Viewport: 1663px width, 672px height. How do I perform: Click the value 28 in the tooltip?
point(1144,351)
---
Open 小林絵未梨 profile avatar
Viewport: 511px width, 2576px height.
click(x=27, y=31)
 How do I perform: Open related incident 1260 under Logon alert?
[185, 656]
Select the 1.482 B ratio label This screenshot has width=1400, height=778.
--
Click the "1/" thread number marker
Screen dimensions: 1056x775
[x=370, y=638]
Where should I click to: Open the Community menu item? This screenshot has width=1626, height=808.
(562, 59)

Instructions to follow: Please write out, exactly as they appear above, only the lines in the stretch from the line with "How do I perform: Open" through the line with "Select the 1.482".

Result:
 How do I perform: Open related incident 1260 under Logon alert?
[185, 656]
Select the 1.482 B ratio label This screenshot has width=1400, height=778.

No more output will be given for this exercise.